No more hunter-gatherer ecotopias
Elizabeth Nickson
National Post
SALT SPRING ISLAND - All politics is local, eh? A 60ish woman from one of the founding farming families in the Gulf Islands called me recently. "None of us can afford to retire," she complained. "We're not allowed to do anything with any of our hundreds of acres."
Except pay property taxes. Last year I was sitting, somewhat amazed, in a public meeting listening to the 200 or so people, who hold back progress on this island, discuss how to get rid of some iniquitous developers. The problem seemed unsolvable, when a lithe red-haired chap with a Prince Valiant hairstyle -- hard to see how he maintained that in his off-the-grid yurt -- stood up and said, "Why don't we go and see the chief of the Cowichan Band? Maybe we can get them to claim the island as their traditional territory. That'll throw a wrench in the works."
A whole five per cent of the land in British Columbia is private property, so everyone in the room who owned a tiny slice, immediately had that familiar, dreadful shrinking feeling.
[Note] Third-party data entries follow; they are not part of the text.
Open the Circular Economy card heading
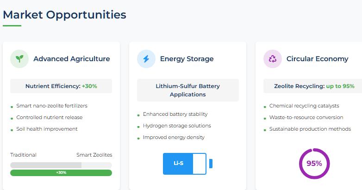Viewport: 362px width, 190px height. (317, 59)
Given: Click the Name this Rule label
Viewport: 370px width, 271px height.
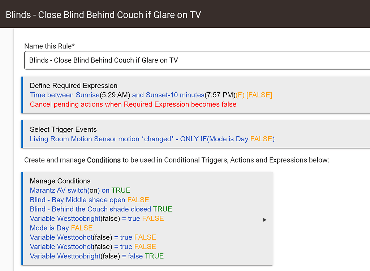Looking at the screenshot, I should coord(49,46).
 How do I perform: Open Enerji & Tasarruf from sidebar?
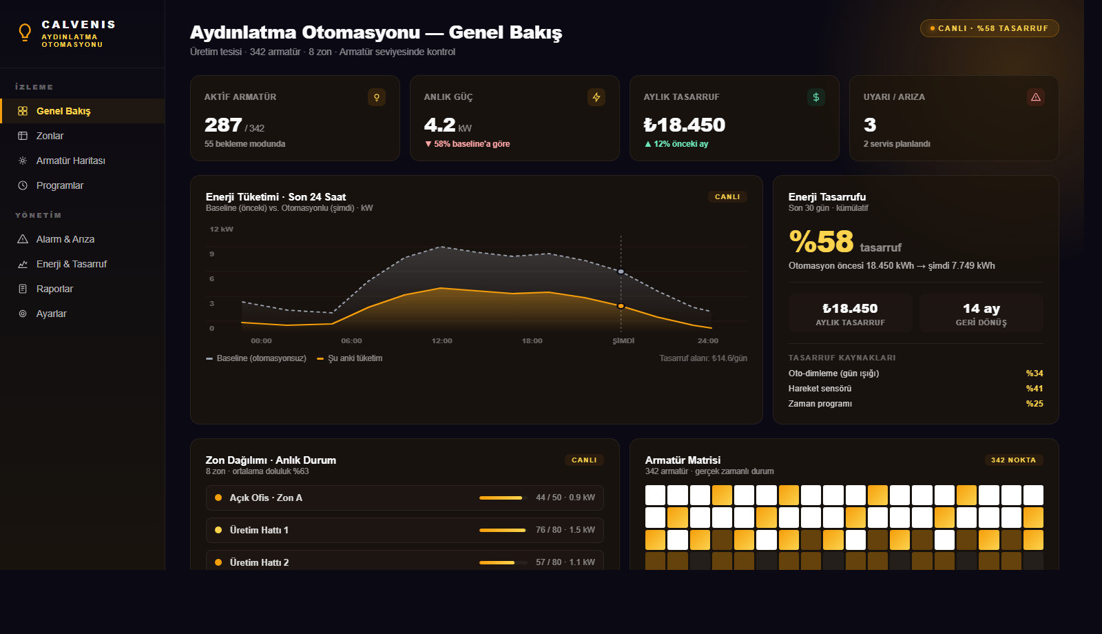pos(71,264)
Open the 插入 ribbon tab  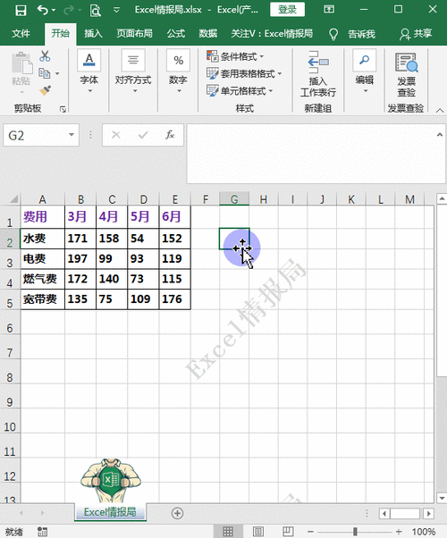[x=93, y=34]
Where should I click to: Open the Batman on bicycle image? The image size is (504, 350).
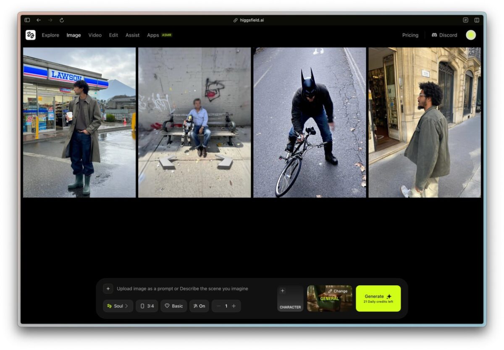(310, 122)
The feeding of the environmental left on natives is the most recent and most wicked of
the many chapters of do-gooder whites, bent on some socialist ecotopia, playing hunter-gatherer dress-up dolls with native people.
The worst part is that it could be so very good for everybody. B.C. is so very rich and so underdeveloped. There probably is tons of oil and gas under the sea, under Haida Gwaii, for instance, or whatever they're trying to call the Queen Charlotte's now, which instead is slated for a future park in this province which is already, as far as I can figure it, all park. Embargoed. No drilling. The local community is either moderately against it or completely against it. Never mind the considerable debt, never mind the broken health
care system or natives living in extreme poverty, in catastrophic isolation, without any hope of a future.
So it was that last week, watching CNBC, I saw a two-person panel discussing the future drilling in the Arctic National Wildlife Refuge and the current drilling in Prudhoe Bay. A rather gorgeous young woman, clearly intelligent, educated in her subject and very calm, was listing the benefits drilling on the North Shore of Alaska had brought to her Tribe. On the other side of the screen a weedy young lobbyist from the Environmental Defense Fund or League -- or whatever the hell -- was facing his worst nightmare: an educated native who didn't oppose development and didn't need his weedy little butt feeding off her trouble.
Hunter-gatherer socialist ecotopias be damned, she was saying: We have indoor plumbing, thank you very much, we have a high school, we have roads and jobs and money, we're independent and ... we like it. Plus, guess what, we police the environment, we watch over it, we are its first and best custodians and it's green as could be, as the Arctic National Wildlife Refuge could be, as any drilling operation could be. Get out of the Third World, get out of the Middle East, it's not environmentally (or politically) sound, drill here. Now. We know how to make it right ... and so on.